> **Fragmento proporcionado**
La mayor parte de la historiografía ha valorado las crónicas de evangelización como fuentes de primera mano, sin tomar suficientemente en cuenta los prejuicios europeos y la distancia que las separa del mundo mesoamericano [véase Batres 1903: 5-11]. Esto puede constatarse, entre otras cosas, en la invención de panteones de dioses y diosas personificadas bajo el modelo bíblico y grecorromano, así como en la atribución a los indígenas de esquemas patriarcales y conductas pecaminosas relacionadas con la sexualidad desviada y las costumbres bárbaras, en especial, con la práctica de la sodomía, los sacrificios humanos y la antropofagia [Pastor 2021]. Estos prejuicios se encuentran enmarcados en la idea del tiempo lineal evolutivo hacia lo superior, y en la disgregación de los campos del conocimiento: por un lado, lo material, civil, militar y político; por otro lado, lo espiritual y religioso.

TLÁLOC EN LAS CRÓNICAS

Las primeras noticias escritas sobre Tláloc las encontramos en los Memoriales “supuestamente” elaborados por el fraile franciscano Toribio de Benavente (Motolinía) a partir de 1528. Escribo “supuestamente” porque los originales de sus textos se extraviaron y la revisión efectuada hasta el momento es parcial; aun tomando en cuenta El Libro Perdido, es decir, el ensayo de reconstrucción de Edmundo O’Gorman y su Seminario de Historiografía. Motolinía tomó en cuenta los trabajos perdidos de sus compañeros de orden, sobre todo los de Andrés de Olmos. Así, dio inició el proceso de colectivización de los relatos franciscanos acerca del pasado de los nativos, cuya meta principal fue concluir su evangelización de la manera más eficaz en el menor tiempo posible.

En los Memoriales, Motolinía expone el proceder de los franciscanos para descifrar el extraño mundo descubierto y recomienda tener siempre presente lo viejo conocido de los paganos y lo que, según él, es común a la naturaleza humana y a los designios de Dios. Bajo este esquema, identifica a Tláloc con un demonio que regía “en toda la Tierra” y era considerado un “dios principal” [Motolinía 1903: 81-82]: el dios del agua que daba la lluvia y tenía su templo más importante —uno de los más altos y mayores— en Texcoco, junto con otros dioses de México. Con pocas variantes repite lo mismo en la Historia de los Indios de Nueva España, una obra atribuida a él también.

Según Motolinía, las fiestas en honor de Tláloc correspondían a las sequías y las fases de crecimiento del maíz. En unas se sacrificaban niños y niñas, en otras jóvenes, esclavos o parejas recién casadas para ser después ahogadas o encerradas en un silo o en una cueva. Tomaban a un esclavo y una esclava y los hacían “morar juntos como casados”. Al esclavo lo vestían “con las ropas del Tlaluc y a la esclava con las ropas e insignias de su mujer Chalchihuauye”. Bailaban hasta que, a media noche, los sacrificaban. En esta parte del escrito Motolinía se refiere a una sola deidad femenina, pero en otra parte menciona que los dioses del agua eran un hombre y dos mujeres: Tláloc, Matlalcueye y Xochiquetzal [1903: 66-67, 81-82]. Resulta extraño que este franciscano, al igual que sus sucesores, no detalle el papel que jugaban ciertas plantas y animales en estos rituales y se concentre en los sacrificios humanos.

> **Lista de tareas**
(A) Indica si cada afirmación coincide con el fragmento sobre Tláloc. Responde sí o no y cita literalmente las palabras que lo deciden: (i) Los Memoriales de Motolinía se elaboraron a partir de 1528. (ii) Según Motolinía, el templo más importante de Tláloc estaba en Tlatelolco. (iii) Motolinía detalla el papel de ciertas plantas y animales en los rituales dedicados a Tláloc.
(B) Reproduce del fragmento sobre Tláloc el pasaje que va de "En los Memoriales, Motolinía" a "a él también.", ambos incluidos.
El listado no guarda ninguna relación con el fragmento sobre Tláloc.

> **Material**
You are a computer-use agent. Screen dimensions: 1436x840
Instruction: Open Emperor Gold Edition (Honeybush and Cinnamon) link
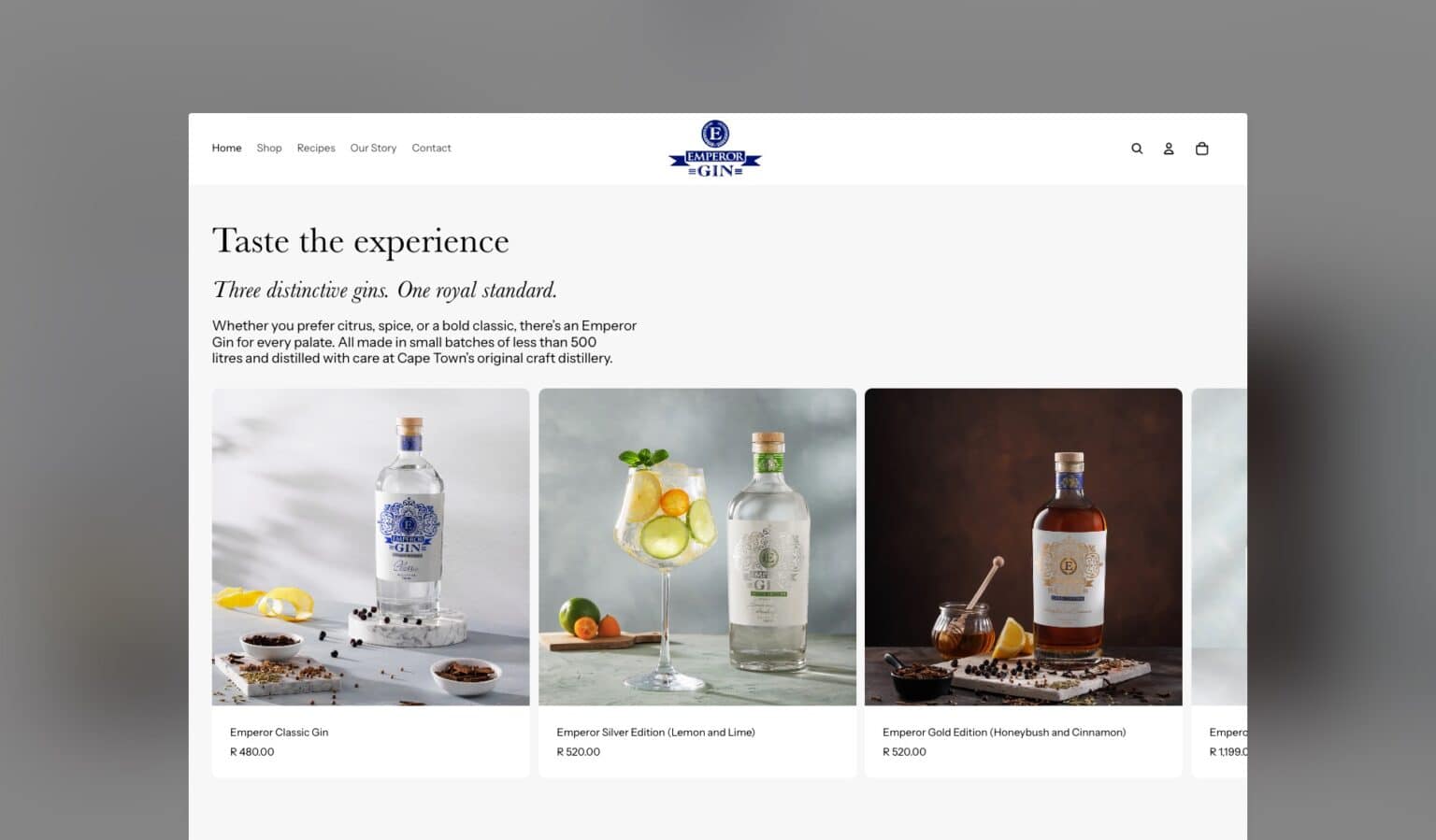pos(1004,733)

> **Respuestas completas**
(A)
(i) Sí: "a partir de 1528".
(ii) No: "tenía su templo más importante —uno de los más altos y mayores— en Texcoco".
(iii) No: "no detalle el papel que jugaban ciertas plantas y animales en estos rituales".

(B)
En los Memoriales, Motolinía expone el proceder de los franciscanos para descifrar el extraño mundo descubierto y recomienda tener siempre presente lo viejo conocido de los paganos y lo que, según él, es común a la naturaleza humana y a los designios de Dios. Bajo este esquema, identifica a Tláloc con un demonio que regía “en toda la Tierra” y era considerado un “dios principal” [Motolinía 1903: 81-82]: el dios del agua que daba la lluvia y tenía su templo más importante —uno de los más altos y mayores— en Texcoco, junto con otros dioses de México. Con pocas variantes repite lo mismo en la Historia de los Indios de Nueva España, una obra atribuida a él también.